In the bar tabac young Swedes and Germans, English men and girls crushed in to drink something labelled La Veuve Joyeuse and in the evenings Madame Bagnelli’s friends moved over instead to Josette Arnys’ bar for the summer season. The old singer was surrounded by young homosexuals as by a large family, affectionate, bored and dependent. Some served behind the bar or were served as clients, indiscriminately; Madame Bagnelli had towards them the easy, bossy, cuffing and teasing manner that all the women in the village who for various reasons had denuded themselves of their own children, adopted towards young men. — Oh pardon! Je m‘excuse — je suis désolée, bien sur…Je vous avais pris pour le garçon… Rosa Burger’s French was beginning to piece together whole patches of talk but comprehension tattered when jokes and insults began to fly between Madame Bagnelli and some distant-faced young man taking up his wrist-strap bag, cigarettes and gilt lighter. One of them cooked for Arnys in the cellar-kitchen off the cove of tiny tables beside the bar. Paper place-mats painted by another advised the choice of spécialités antillaises (among the old recordings that played continuously was the voice of Arnys in the Thirties singing of ‘the island where Joséphine Beauharnais and I were born’). In the white toque worn as a transvestite wears a wig, gold chains tangled with the blond hair on his chest, her chef sat most of the time playing cards with Arnys in her corner under photographs of herself with Maurice Chevalier, Jean Cocteau, and others whose names were not so well known to a foreigner.

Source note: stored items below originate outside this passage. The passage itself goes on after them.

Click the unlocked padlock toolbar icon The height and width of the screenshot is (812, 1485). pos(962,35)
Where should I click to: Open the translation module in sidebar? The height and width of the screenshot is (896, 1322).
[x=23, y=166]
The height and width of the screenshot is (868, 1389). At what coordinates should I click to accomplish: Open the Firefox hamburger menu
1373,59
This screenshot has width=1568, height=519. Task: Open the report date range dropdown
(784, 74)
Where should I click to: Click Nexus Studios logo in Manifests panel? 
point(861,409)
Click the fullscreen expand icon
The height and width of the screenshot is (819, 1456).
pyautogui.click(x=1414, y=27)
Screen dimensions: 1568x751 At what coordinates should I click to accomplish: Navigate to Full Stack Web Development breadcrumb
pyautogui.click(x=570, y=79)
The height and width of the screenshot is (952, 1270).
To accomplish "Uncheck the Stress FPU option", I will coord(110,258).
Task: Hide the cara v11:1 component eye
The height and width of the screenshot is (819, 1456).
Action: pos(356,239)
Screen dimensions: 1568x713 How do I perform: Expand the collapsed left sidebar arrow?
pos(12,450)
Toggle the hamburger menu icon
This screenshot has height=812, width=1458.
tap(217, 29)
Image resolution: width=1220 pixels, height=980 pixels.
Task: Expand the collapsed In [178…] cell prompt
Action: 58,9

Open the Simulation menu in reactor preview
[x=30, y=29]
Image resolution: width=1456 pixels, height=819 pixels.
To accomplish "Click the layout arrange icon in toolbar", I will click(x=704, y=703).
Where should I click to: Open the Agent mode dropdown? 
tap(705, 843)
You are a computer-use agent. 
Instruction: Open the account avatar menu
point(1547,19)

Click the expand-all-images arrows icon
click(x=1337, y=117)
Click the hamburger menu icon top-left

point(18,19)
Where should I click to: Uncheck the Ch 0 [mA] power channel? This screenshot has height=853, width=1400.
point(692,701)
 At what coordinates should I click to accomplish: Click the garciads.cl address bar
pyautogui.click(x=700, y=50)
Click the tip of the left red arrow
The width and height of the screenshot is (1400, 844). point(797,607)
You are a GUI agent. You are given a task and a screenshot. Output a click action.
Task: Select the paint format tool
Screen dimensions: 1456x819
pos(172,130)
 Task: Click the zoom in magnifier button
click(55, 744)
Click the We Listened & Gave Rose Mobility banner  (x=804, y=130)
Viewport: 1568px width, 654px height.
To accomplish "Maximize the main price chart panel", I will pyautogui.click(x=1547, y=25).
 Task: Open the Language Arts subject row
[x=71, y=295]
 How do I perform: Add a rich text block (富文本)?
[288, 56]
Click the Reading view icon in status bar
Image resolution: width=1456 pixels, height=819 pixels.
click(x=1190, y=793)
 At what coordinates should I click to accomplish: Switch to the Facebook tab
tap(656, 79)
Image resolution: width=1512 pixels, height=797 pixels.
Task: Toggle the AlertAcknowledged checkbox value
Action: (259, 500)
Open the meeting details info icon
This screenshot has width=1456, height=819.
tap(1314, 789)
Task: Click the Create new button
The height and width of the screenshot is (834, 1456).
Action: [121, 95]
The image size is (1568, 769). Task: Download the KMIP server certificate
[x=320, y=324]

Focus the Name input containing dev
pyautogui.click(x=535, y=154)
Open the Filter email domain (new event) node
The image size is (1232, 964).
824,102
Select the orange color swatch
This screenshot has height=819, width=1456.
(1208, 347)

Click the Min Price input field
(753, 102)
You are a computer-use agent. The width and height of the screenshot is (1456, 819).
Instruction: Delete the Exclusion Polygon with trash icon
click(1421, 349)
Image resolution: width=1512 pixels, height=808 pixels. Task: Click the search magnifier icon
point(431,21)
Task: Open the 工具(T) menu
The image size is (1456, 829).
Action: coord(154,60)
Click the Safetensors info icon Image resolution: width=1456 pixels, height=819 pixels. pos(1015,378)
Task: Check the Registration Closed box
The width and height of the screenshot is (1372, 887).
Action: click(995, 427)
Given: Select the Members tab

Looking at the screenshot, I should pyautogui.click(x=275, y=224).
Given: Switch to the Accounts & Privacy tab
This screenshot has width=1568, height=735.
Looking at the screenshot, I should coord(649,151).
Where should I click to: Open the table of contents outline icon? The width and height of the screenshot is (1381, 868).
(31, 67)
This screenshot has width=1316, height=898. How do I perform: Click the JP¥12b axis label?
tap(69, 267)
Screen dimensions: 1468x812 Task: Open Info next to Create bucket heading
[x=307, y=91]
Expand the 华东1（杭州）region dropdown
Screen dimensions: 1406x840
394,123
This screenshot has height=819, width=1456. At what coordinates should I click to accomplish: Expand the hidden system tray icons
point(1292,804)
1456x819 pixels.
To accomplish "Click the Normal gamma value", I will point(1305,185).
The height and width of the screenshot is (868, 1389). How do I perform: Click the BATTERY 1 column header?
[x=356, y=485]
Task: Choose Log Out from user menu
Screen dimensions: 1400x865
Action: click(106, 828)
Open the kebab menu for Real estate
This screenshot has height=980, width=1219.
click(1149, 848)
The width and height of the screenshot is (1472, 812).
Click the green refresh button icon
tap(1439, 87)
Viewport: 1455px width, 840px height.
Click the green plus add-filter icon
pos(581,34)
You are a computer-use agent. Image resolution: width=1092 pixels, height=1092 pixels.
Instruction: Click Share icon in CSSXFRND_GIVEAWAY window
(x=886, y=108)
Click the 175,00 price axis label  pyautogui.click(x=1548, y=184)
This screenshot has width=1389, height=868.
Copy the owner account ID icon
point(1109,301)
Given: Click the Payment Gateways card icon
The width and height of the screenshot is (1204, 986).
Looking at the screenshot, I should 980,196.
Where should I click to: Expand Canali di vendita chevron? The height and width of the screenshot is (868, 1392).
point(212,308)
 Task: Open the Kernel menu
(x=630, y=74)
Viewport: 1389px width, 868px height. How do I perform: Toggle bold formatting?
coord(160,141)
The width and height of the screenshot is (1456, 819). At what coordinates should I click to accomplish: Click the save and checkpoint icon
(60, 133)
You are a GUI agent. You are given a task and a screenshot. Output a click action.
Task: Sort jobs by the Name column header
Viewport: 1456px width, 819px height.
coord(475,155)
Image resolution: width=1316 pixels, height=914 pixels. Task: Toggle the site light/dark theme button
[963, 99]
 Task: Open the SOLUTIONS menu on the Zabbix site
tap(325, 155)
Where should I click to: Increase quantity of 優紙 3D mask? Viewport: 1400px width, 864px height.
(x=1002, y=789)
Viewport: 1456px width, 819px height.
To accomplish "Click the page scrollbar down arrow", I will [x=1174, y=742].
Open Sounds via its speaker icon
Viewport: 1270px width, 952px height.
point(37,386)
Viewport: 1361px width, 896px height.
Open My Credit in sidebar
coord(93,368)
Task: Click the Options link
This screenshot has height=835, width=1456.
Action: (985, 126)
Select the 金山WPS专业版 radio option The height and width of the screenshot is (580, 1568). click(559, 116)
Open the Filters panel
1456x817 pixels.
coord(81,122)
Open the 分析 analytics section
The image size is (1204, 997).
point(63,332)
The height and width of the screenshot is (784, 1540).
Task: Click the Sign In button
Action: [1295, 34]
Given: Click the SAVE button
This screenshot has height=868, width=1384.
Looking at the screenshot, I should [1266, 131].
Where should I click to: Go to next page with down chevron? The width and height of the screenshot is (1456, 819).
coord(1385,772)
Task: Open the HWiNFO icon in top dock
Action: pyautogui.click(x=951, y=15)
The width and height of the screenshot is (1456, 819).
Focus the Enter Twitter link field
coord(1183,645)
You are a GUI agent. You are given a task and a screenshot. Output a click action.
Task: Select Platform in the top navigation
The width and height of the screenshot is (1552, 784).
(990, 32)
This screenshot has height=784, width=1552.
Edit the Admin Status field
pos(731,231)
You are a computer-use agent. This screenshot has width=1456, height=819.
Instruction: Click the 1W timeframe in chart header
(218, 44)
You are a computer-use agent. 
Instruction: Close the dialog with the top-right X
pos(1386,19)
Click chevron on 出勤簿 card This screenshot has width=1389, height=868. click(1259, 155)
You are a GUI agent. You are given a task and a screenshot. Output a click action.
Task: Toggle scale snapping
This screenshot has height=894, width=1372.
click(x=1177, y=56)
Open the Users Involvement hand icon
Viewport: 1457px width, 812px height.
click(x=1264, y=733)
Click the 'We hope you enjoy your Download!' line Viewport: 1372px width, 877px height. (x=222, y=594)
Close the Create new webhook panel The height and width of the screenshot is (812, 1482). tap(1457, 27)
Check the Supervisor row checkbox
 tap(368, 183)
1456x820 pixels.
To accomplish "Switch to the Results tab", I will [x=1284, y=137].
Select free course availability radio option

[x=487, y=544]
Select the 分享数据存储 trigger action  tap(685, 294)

The bar counter was central and majestic as a fine altar in a church. When Rosa Burger lost track of the talk she could follow with her eyes again and again the spiral of magnificent dark oak corkscrew pillars that flanked the mirror where they were all reflected — Darby’s captain’s cap, Madame Bagnelli’s breasts leaning on the mahogany surface, Tatsu’s eyes opaque as molasses, the gaze of one of the homosexuals flirting with himself, the detachment of a French couple dazed by sunburn and love-making, the excited hunch of Pierre Grosbois as he gave his frank opinions, his warnings on this or that subject to Marthe and Françoise, the shrivelled, bright-lipped pair with long cigarette-holders whose flowery courtyard bordering the place was a shop where feather boas, old bathtubs with dragon’s feet, the broken faces of romanesque angels, wore price-tags as trees are named in a botanical garden. The oak pillars — when Pierre explained something to Rosa he considerately used a special, didactically-enunciated French — were screws from old olive presses that had been numerous in the countryside round about, from Roman times (What are you saying! And long before that! — his wife thrust her face over her shoulder) until the end of the nineteenth century (—The ’14-’18 war, Pierre!—).